• [Requirements] Retype every item below word for word, keeping each line as it appears.

• [Target pointing data]

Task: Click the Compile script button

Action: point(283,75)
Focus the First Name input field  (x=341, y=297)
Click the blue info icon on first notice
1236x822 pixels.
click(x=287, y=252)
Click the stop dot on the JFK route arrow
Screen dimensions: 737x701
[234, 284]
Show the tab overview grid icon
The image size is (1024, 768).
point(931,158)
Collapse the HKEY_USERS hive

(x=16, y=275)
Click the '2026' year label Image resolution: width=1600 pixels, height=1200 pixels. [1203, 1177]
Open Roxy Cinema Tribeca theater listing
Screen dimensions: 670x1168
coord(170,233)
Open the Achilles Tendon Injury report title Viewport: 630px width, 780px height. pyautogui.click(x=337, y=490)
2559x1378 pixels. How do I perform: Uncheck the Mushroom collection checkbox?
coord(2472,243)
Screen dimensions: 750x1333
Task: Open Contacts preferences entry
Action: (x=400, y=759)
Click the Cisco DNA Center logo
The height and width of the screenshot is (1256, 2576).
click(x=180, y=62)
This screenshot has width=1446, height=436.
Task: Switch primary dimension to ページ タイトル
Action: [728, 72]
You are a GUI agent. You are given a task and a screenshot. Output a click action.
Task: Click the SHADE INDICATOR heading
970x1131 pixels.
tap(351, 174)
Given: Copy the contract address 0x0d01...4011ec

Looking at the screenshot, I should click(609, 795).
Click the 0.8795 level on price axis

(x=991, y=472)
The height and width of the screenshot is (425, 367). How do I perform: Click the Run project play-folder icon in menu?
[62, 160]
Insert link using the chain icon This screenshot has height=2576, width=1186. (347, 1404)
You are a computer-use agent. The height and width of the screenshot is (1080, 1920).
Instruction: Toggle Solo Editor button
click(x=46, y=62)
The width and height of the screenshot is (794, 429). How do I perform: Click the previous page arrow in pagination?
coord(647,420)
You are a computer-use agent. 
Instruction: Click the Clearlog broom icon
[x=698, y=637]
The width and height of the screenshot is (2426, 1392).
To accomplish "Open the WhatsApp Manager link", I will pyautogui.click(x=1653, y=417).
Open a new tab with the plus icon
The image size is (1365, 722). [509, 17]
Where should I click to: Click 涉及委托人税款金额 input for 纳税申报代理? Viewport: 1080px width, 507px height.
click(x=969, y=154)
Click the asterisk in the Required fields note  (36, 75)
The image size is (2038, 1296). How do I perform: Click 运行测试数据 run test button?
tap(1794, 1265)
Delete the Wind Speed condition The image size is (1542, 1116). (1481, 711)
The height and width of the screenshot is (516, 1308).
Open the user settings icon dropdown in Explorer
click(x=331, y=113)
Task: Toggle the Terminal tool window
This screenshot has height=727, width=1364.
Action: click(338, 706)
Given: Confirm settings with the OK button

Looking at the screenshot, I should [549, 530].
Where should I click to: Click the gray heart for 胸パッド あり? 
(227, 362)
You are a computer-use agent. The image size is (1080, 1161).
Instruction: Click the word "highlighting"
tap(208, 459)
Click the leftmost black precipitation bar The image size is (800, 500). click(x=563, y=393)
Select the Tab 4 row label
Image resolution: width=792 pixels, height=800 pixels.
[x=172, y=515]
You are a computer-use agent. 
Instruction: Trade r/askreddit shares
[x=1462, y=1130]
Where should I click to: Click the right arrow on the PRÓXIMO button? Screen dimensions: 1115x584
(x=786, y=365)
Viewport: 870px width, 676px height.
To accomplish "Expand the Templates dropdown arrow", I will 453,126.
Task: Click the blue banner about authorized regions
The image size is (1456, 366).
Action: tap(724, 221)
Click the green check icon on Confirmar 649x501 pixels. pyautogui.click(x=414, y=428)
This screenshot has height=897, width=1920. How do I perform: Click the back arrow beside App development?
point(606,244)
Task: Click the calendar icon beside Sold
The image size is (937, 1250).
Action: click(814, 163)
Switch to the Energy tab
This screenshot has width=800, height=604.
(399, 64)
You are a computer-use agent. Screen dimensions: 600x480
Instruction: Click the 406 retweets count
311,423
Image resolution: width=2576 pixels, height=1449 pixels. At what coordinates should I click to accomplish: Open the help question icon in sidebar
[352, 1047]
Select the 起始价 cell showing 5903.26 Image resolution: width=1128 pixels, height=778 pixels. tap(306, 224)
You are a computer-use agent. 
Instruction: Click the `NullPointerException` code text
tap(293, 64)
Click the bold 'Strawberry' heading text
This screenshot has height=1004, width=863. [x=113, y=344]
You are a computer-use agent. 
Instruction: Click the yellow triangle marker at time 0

• [Answer to this exercise]
Task: Click the Compile script button

Action: point(283,75)
Focus the First Name input field  (x=341, y=297)
Click the blue info icon on first notice
1236x822 pixels.
click(x=287, y=252)
Click the stop dot on the JFK route arrow
Screen dimensions: 737x701
[234, 284]
Show the tab overview grid icon
The image size is (1024, 768).
point(931,158)
Collapse the HKEY_USERS hive

(x=16, y=275)
Click the '2026' year label Image resolution: width=1600 pixels, height=1200 pixels. [1203, 1177]
Open Roxy Cinema Tribeca theater listing
Screen dimensions: 670x1168
coord(170,233)
Open the Achilles Tendon Injury report title Viewport: 630px width, 780px height. pyautogui.click(x=337, y=490)
2559x1378 pixels. How do I perform: Uncheck the Mushroom collection checkbox?
coord(2472,243)
Screen dimensions: 750x1333
Task: Open Contacts preferences entry
Action: (x=400, y=759)
Click the Cisco DNA Center logo
The height and width of the screenshot is (1256, 2576).
click(x=180, y=62)
This screenshot has width=1446, height=436.
Task: Switch primary dimension to ページ タイトル
Action: [728, 72]
You are a GUI agent. You are given a task and a screenshot. Output a click action.
Task: Click the SHADE INDICATOR heading
970x1131 pixels.
tap(351, 174)
Given: Copy the contract address 0x0d01...4011ec

Looking at the screenshot, I should click(609, 795).
Click the 0.8795 level on price axis

(x=991, y=472)
The height and width of the screenshot is (425, 367). How do I perform: Click the Run project play-folder icon in menu?
[62, 160]
Insert link using the chain icon This screenshot has height=2576, width=1186. (347, 1404)
You are a computer-use agent. The height and width of the screenshot is (1080, 1920).
Instruction: Toggle Solo Editor button
click(x=46, y=62)
The width and height of the screenshot is (794, 429). How do I perform: Click the previous page arrow in pagination?
coord(647,420)
You are a computer-use agent. 
Instruction: Click the Clearlog broom icon
[x=698, y=637]
The width and height of the screenshot is (2426, 1392).
To accomplish "Open the WhatsApp Manager link", I will pyautogui.click(x=1653, y=417).
Open a new tab with the plus icon
The image size is (1365, 722). [509, 17]
Where should I click to: Click 涉及委托人税款金额 input for 纳税申报代理? Viewport: 1080px width, 507px height.
click(x=969, y=154)
Click the asterisk in the Required fields note  (36, 75)
The image size is (2038, 1296). How do I perform: Click 运行测试数据 run test button?
tap(1794, 1265)
Delete the Wind Speed condition The image size is (1542, 1116). (1481, 711)
The height and width of the screenshot is (516, 1308).
Open the user settings icon dropdown in Explorer
click(x=331, y=113)
Task: Toggle the Terminal tool window
This screenshot has height=727, width=1364.
Action: click(338, 706)
Given: Confirm settings with the OK button

Looking at the screenshot, I should [549, 530].
Where should I click to: Click the gray heart for 胸パッド あり? 
(227, 362)
You are a computer-use agent. The image size is (1080, 1161).
Instruction: Click the word "highlighting"
tap(208, 459)
Click the leftmost black precipitation bar The image size is (800, 500). click(x=563, y=393)
Select the Tab 4 row label
Image resolution: width=792 pixels, height=800 pixels.
[x=172, y=515]
You are a computer-use agent. 
Instruction: Trade r/askreddit shares
[x=1462, y=1130]
Where should I click to: Click the right arrow on the PRÓXIMO button? Screen dimensions: 1115x584
(x=786, y=365)
Viewport: 870px width, 676px height.
To accomplish "Expand the Templates dropdown arrow", I will 453,126.
Task: Click the blue banner about authorized regions
The image size is (1456, 366).
Action: tap(724, 221)
Click the green check icon on Confirmar 649x501 pixels. pyautogui.click(x=414, y=428)
This screenshot has height=897, width=1920. How do I perform: Click the back arrow beside App development?
point(606,244)
Task: Click the calendar icon beside Sold
The image size is (937, 1250).
Action: click(814, 163)
Switch to the Energy tab
This screenshot has width=800, height=604.
(399, 64)
You are a computer-use agent. Screen dimensions: 600x480
Instruction: Click the 406 retweets count
311,423
Image resolution: width=2576 pixels, height=1449 pixels. At what coordinates should I click to accomplish: Open the help question icon in sidebar
[352, 1047]
Select the 起始价 cell showing 5903.26 Image resolution: width=1128 pixels, height=778 pixels. tap(306, 224)
You are a computer-use agent. 
Instruction: Click the `NullPointerException` code text
tap(293, 64)
Click the bold 'Strawberry' heading text
This screenshot has height=1004, width=863. [x=113, y=344]
You are a computer-use agent. 
Instruction: Click the yellow triangle marker at time 0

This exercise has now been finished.